What is needed
The answer is a stretch of the material below, returned exactly: the line containing "1278x952 pixels.", the line containing "Open the Instructions link for redeeming", and all lines between.

Provided information
....

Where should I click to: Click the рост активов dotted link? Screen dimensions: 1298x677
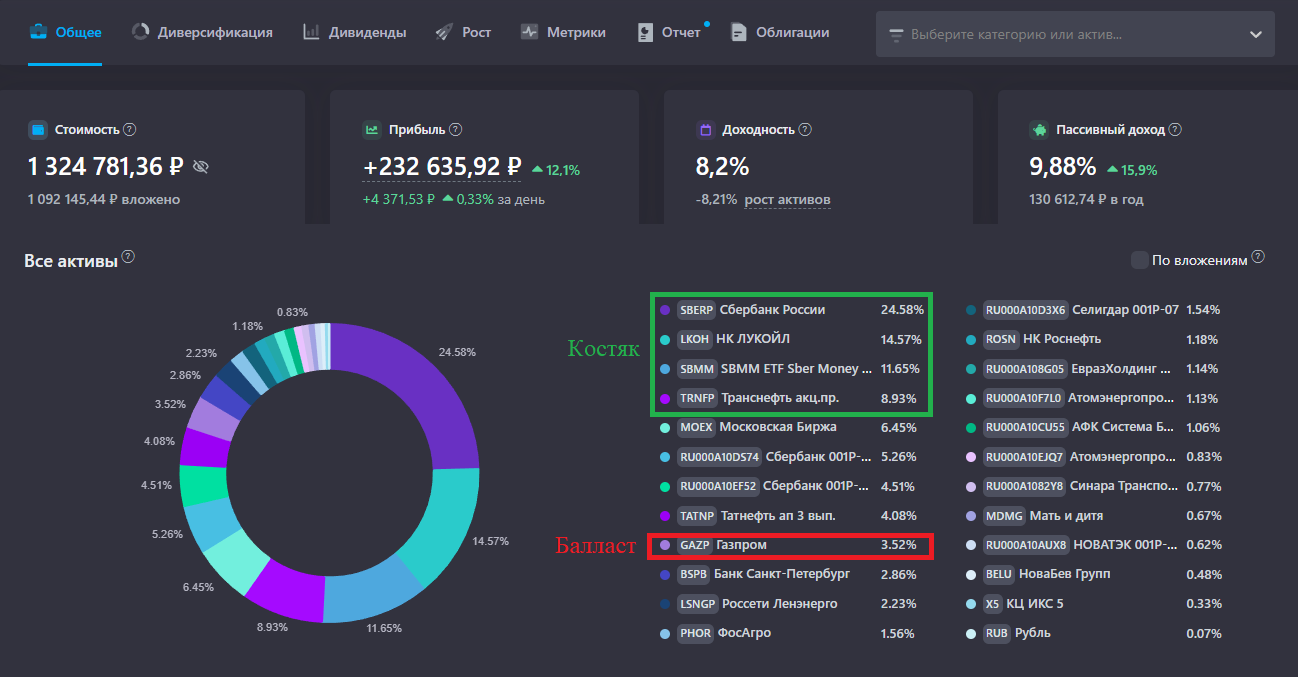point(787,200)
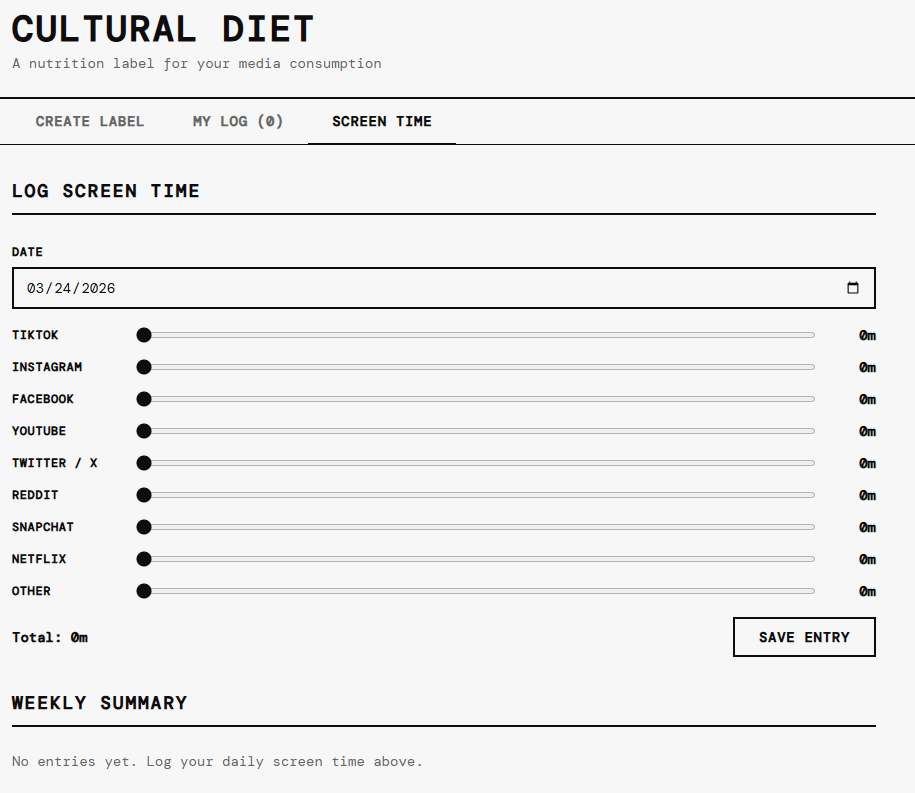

....

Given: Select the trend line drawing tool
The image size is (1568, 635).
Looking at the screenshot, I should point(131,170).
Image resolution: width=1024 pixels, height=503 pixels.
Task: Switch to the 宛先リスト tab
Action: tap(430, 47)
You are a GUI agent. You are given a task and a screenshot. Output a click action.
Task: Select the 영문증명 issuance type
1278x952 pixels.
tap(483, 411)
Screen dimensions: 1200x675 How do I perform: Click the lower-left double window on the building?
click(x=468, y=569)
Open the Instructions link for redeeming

....

Output of the exercise
1278x952 pixels.
tap(483, 411)
Screen dimensions: 1200x675 How do I perform: Click the lower-left double window on the building?
click(x=468, y=569)
Open the Instructions link for redeeming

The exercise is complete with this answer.